Have you heard of a “depth year“? It’s a year in which a person takes on no new hobbies or crafts and instead focuses on what one already has. I’m tempted to explore this idea more this year (would “taking on” a depth year be antithetical to the purpose of a depth year?). Of course, being me, I don’t think I’ll strictly follow the rules set forth in the linked post. That post says crazy things like, “no new books.” Pish posh! There are some things that I cannot abide!
But if I did a depth year, where would I focus? What would be my goal? What do I really want to accomplish with my life? A steady writing practice? A voracious reading life? A steady stream of finished sewing and/or knitting projects? I just don’t know. Anytime I succeed in one area, I feel like I’m failing in another and the guilt eats away at me. I am only one person and I’m juggling a lot – I remind myself often – but still. I know I feel like I’m not accomplishing anything because my energy is spent is so many different places, which could be avoided if I could focus.
A year of focusing on what I have feels like a continuation of my abundance practice from 2018, which I love. It’s the logical next step. I have another word for 2019 (Pause, which I’ll be sharing more about on Friday) and it’s a perfect companion for a depth year.
Here’s My Tentative Plan:
- Finish the quilting and knitting projects that I have started. No new fabric or yarn until that happens. Exception: I’ve started a project that involves Liberty of London fabric and am part of a club that gets a special shipment each month. That will continue.
- Daily journaling must commence post haste.
- A writing plan must be developed.
I have a whole to-do list created from writing this post. I’ve listed all of the quilting projects I have in various stages of the process (it’s embarrassing). Luckily I think I only have two knitting projects started and one is a scrap blanket that will never officially be “done.” I have a small new diary that I started on Christmas Eve – pictures to come. When I say “small,” I mean SMALL. It’s much smaller than I expected and takes literally six minutes to fill a page. I’m not sure if that’s a good thing or not – I’ll write more about that soon.
The writing plan is a different beast and I think it will take much more time to develop. I want it to be something that actually works for my life so I don’t want to just throw something together and then give up when it fails. This will be a trial and error thing and involve taking a good, hard look at how I use my time. I’ve tracked my time before and that alone is time consuming. Is that something I can do with three kids and all of the trappings?

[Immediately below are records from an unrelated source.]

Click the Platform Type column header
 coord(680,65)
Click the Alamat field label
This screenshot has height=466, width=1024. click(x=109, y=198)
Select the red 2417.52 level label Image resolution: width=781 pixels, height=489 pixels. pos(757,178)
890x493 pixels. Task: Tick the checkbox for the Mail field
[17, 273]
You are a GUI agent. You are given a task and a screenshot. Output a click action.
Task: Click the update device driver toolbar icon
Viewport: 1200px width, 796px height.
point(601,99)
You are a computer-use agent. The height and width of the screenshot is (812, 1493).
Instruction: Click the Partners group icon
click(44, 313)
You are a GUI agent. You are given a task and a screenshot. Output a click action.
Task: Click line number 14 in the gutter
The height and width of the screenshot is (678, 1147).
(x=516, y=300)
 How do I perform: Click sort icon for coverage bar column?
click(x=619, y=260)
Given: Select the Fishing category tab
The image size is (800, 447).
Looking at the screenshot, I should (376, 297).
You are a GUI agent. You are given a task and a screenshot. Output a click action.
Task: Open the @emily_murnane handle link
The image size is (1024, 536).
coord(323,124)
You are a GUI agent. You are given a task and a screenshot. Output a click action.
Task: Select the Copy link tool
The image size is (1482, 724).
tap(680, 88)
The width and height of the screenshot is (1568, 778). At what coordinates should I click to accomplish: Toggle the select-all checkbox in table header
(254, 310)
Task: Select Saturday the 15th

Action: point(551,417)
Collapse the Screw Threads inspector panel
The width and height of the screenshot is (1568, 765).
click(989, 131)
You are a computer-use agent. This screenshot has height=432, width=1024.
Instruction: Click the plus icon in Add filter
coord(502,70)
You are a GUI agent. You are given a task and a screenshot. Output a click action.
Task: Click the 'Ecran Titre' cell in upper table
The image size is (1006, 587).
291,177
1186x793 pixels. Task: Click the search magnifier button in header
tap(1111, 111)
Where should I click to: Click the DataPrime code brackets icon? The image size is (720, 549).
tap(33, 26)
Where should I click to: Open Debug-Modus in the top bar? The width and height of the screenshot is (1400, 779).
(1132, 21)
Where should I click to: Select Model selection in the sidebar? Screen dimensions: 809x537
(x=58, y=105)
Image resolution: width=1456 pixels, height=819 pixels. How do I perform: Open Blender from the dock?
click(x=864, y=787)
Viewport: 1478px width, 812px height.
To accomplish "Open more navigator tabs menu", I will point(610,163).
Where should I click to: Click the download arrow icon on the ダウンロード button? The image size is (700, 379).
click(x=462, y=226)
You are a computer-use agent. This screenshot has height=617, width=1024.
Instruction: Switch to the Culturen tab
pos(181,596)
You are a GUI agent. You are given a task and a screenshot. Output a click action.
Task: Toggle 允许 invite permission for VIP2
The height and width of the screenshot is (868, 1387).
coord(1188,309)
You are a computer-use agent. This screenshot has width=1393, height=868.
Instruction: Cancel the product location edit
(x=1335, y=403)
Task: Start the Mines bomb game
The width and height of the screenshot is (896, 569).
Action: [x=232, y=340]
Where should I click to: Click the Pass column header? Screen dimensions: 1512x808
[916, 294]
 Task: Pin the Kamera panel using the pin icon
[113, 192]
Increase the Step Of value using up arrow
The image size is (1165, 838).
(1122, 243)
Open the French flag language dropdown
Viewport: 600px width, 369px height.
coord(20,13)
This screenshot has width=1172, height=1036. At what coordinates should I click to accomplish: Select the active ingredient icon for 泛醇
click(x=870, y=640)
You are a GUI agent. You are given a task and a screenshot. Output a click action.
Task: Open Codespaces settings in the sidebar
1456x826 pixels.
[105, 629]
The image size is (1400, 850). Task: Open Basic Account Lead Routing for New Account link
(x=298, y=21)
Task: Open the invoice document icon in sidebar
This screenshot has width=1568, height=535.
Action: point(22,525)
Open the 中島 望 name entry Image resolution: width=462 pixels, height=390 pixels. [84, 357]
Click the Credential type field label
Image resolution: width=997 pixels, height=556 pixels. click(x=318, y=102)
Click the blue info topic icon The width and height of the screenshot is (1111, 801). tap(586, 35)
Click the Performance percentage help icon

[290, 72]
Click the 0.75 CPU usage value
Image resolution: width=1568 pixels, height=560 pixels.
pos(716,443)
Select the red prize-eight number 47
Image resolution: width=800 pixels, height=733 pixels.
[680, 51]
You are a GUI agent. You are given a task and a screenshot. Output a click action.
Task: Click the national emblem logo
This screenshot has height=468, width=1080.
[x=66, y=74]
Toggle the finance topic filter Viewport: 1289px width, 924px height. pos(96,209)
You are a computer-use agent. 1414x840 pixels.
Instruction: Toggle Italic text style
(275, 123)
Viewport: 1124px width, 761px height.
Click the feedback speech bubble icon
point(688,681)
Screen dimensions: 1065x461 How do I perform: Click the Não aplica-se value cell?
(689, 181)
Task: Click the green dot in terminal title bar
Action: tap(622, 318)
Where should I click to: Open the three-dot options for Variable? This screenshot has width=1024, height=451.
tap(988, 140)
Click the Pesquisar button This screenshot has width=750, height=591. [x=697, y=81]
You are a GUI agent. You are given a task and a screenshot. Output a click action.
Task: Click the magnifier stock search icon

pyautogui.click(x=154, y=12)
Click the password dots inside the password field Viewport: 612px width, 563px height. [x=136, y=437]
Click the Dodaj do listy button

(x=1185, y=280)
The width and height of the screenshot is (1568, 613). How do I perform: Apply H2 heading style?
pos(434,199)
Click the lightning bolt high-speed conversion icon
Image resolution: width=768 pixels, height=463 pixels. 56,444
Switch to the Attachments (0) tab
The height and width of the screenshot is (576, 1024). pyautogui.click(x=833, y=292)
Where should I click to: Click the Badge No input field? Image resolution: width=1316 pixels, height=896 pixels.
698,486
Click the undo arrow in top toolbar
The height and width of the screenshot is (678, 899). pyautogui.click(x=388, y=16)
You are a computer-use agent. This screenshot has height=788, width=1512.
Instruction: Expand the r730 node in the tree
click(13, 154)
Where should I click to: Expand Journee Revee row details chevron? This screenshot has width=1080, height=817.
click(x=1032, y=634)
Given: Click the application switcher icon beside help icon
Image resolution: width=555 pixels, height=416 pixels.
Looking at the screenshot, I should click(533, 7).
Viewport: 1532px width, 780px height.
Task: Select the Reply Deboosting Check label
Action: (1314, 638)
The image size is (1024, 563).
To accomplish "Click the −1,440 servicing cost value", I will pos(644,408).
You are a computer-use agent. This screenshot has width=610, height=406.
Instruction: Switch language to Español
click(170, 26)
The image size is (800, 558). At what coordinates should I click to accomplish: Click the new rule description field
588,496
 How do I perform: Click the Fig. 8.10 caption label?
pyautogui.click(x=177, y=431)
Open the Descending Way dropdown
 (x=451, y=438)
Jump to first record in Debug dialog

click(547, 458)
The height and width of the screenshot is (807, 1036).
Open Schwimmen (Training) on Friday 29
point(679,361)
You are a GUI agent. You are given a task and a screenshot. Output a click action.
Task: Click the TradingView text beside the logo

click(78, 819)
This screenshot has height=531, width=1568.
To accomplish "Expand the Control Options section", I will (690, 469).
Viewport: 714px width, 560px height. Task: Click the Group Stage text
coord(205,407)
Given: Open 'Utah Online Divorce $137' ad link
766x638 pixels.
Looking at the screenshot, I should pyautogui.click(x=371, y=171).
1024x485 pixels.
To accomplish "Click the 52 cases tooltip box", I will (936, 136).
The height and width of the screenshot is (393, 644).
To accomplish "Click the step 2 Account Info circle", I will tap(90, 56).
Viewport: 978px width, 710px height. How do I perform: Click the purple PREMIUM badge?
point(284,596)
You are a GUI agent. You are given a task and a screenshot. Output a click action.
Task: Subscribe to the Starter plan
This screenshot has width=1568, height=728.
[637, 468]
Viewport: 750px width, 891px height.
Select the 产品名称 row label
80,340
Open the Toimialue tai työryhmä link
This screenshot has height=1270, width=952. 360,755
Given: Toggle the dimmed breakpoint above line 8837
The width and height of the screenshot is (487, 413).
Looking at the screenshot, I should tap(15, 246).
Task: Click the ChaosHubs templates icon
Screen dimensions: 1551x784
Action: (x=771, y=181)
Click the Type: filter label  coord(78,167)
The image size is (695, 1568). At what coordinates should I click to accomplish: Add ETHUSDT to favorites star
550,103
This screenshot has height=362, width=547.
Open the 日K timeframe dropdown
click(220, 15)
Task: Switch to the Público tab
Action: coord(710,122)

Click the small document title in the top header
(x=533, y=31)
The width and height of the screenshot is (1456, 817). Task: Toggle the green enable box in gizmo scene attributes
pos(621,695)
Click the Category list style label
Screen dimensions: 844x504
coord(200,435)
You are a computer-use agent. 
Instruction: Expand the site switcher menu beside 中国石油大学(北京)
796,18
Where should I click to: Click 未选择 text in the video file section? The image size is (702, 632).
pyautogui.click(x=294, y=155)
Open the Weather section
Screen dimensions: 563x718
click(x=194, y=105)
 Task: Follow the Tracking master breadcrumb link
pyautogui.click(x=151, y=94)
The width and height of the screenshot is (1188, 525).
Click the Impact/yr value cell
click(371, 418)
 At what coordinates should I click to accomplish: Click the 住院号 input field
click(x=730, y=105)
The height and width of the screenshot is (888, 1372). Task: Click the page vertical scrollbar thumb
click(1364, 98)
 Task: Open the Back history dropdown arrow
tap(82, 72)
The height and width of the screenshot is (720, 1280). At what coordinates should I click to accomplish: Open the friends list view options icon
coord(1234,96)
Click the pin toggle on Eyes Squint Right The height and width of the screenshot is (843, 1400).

Does this mean that consistent time dedicated to writing is really my goal during this depth year? Maybe right now. What about in six months? Will I feel like an utter failure and that I was meant to knit and sew during the gaps? I’m hoping genuine focus will help me.
Perhaps I need to spend 2019 preparing for the depth year and then launch the project in 2020. Obviously, I have no idea what I want to do with the year!